=== ACTIVITY ===
Somewhere below is a line with "Toggle the magnet mode tool" and, later, a line with "Given: Click the percent"; repeat those two lines and all the lines between them, exactly as they are.

= = = = =

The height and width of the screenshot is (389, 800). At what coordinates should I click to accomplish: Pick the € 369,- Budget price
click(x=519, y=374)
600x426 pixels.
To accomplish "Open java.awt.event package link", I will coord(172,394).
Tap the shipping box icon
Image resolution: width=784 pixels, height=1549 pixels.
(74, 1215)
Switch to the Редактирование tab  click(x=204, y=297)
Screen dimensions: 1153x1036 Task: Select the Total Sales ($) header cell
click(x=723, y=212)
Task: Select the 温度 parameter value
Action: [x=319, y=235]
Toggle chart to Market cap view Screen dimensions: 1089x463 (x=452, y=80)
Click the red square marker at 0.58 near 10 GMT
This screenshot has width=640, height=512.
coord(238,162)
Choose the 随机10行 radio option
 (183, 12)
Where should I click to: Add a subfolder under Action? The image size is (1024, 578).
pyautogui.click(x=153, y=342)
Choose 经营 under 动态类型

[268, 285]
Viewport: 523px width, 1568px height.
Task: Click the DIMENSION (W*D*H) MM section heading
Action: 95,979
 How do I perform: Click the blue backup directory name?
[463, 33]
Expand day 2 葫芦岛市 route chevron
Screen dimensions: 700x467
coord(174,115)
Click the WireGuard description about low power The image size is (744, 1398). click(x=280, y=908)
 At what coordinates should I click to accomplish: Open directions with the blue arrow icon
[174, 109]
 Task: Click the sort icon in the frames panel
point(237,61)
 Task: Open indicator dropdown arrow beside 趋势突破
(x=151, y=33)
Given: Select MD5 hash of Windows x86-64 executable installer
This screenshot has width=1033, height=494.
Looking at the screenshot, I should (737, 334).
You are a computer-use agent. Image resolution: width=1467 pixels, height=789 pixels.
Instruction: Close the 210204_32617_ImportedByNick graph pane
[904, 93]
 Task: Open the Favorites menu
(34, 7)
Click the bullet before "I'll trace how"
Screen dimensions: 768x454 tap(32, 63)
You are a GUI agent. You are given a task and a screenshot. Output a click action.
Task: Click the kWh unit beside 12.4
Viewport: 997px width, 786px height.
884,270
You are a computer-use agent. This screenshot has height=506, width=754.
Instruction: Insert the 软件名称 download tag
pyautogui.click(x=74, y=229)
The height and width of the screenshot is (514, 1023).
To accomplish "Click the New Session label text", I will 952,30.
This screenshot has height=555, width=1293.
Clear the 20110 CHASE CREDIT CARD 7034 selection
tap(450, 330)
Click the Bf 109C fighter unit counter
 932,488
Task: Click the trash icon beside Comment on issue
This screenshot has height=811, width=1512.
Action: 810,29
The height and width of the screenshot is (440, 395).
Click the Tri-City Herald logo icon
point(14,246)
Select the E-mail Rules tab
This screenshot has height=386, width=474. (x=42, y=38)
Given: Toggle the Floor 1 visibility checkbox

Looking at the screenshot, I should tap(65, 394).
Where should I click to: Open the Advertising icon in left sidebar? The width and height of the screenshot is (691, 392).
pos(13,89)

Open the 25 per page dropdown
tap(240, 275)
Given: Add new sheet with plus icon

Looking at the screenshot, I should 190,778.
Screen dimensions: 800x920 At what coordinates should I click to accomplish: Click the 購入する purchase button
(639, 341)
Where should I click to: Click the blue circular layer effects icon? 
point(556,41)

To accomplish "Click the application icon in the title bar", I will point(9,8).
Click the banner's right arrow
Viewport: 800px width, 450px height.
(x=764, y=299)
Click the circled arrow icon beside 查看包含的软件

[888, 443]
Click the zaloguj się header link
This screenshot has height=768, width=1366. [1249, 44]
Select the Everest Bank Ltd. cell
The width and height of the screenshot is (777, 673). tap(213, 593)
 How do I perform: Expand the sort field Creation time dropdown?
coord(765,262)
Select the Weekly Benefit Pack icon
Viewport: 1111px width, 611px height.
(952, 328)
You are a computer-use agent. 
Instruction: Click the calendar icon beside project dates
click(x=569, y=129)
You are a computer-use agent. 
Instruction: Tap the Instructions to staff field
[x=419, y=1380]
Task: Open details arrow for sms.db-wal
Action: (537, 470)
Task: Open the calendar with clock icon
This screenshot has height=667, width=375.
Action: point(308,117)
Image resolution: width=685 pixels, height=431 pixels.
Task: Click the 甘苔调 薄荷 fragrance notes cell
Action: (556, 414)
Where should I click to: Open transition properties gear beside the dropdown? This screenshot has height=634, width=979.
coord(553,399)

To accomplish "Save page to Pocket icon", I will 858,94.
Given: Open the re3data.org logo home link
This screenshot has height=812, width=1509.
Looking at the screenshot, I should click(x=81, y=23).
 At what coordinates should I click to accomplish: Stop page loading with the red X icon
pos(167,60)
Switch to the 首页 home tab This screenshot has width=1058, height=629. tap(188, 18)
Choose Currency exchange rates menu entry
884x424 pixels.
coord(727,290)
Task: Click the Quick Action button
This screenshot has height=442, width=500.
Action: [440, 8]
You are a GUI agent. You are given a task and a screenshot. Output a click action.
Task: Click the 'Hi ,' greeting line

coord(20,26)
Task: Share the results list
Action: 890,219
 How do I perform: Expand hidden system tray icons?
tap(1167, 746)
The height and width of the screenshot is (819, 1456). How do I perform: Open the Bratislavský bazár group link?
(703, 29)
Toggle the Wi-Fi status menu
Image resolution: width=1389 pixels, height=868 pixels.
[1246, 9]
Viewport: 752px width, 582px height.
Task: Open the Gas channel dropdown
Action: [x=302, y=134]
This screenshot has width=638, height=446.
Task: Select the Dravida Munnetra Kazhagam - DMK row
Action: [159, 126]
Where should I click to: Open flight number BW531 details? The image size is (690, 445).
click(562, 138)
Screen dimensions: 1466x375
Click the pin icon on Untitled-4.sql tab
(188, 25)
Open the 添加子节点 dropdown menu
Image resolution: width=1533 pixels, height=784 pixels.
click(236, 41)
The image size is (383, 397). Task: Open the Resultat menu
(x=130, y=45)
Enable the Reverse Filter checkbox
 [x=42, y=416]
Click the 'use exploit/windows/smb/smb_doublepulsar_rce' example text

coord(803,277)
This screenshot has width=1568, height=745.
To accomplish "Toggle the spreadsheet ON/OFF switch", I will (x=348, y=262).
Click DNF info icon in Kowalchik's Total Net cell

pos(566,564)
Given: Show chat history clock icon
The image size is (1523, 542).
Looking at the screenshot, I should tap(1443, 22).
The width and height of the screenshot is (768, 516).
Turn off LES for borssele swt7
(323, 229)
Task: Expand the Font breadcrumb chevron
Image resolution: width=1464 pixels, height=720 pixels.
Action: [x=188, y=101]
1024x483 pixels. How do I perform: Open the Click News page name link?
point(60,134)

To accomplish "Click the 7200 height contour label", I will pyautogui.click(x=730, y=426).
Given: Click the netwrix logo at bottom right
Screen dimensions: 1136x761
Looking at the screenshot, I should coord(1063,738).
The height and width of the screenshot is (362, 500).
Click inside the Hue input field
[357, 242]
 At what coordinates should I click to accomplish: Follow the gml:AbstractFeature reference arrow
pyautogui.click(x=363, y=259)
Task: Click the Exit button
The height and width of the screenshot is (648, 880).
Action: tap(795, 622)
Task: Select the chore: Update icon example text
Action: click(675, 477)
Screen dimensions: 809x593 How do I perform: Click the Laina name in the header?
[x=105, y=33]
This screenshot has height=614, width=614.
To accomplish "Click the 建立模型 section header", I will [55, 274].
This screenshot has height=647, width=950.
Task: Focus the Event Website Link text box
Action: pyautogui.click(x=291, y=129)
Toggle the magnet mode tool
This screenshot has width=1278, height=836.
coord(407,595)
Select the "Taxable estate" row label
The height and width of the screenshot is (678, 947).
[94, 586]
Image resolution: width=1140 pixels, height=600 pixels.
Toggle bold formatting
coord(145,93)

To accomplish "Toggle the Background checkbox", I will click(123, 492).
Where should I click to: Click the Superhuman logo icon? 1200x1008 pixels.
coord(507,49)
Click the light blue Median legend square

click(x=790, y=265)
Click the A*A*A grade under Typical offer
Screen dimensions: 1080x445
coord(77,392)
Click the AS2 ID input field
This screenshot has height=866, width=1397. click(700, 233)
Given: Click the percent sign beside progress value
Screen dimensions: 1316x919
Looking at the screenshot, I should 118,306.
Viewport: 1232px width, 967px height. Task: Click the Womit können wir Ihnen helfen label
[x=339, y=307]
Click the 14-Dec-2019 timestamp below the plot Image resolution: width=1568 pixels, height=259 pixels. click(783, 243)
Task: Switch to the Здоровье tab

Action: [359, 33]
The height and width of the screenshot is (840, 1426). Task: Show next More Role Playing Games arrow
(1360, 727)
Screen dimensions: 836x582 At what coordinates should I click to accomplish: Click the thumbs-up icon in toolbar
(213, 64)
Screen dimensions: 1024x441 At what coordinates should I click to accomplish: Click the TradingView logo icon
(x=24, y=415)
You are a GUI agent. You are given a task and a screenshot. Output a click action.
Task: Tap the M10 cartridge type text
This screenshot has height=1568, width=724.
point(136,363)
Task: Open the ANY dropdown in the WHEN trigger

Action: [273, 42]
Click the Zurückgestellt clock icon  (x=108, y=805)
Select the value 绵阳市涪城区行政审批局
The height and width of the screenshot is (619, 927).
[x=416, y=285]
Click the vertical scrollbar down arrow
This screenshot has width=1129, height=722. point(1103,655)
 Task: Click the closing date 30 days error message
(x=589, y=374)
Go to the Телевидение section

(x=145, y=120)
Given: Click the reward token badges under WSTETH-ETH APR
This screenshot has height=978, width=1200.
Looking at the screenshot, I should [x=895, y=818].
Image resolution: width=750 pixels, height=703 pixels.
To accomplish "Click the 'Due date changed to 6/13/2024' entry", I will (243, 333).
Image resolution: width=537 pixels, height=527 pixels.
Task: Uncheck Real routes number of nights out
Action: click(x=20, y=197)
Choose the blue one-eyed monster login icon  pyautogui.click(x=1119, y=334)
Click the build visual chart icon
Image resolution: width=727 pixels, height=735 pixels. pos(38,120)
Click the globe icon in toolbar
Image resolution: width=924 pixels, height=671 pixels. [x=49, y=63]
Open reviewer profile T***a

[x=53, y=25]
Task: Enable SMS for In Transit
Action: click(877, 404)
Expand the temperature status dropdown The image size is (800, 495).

= = = = =

=== THE ANSWER ===
Toggle the magnet mode tool
This screenshot has width=1278, height=836.
coord(407,595)
Select the "Taxable estate" row label
The height and width of the screenshot is (678, 947).
[94, 586]
Image resolution: width=1140 pixels, height=600 pixels.
Toggle bold formatting
coord(145,93)

To accomplish "Toggle the Background checkbox", I will click(123, 492).
Where should I click to: Click the Superhuman logo icon? 1200x1008 pixels.
coord(507,49)
Click the light blue Median legend square

click(x=790, y=265)
Click the A*A*A grade under Typical offer
Screen dimensions: 1080x445
coord(77,392)
Click the AS2 ID input field
This screenshot has height=866, width=1397. click(700, 233)
Given: Click the percent sign beside progress value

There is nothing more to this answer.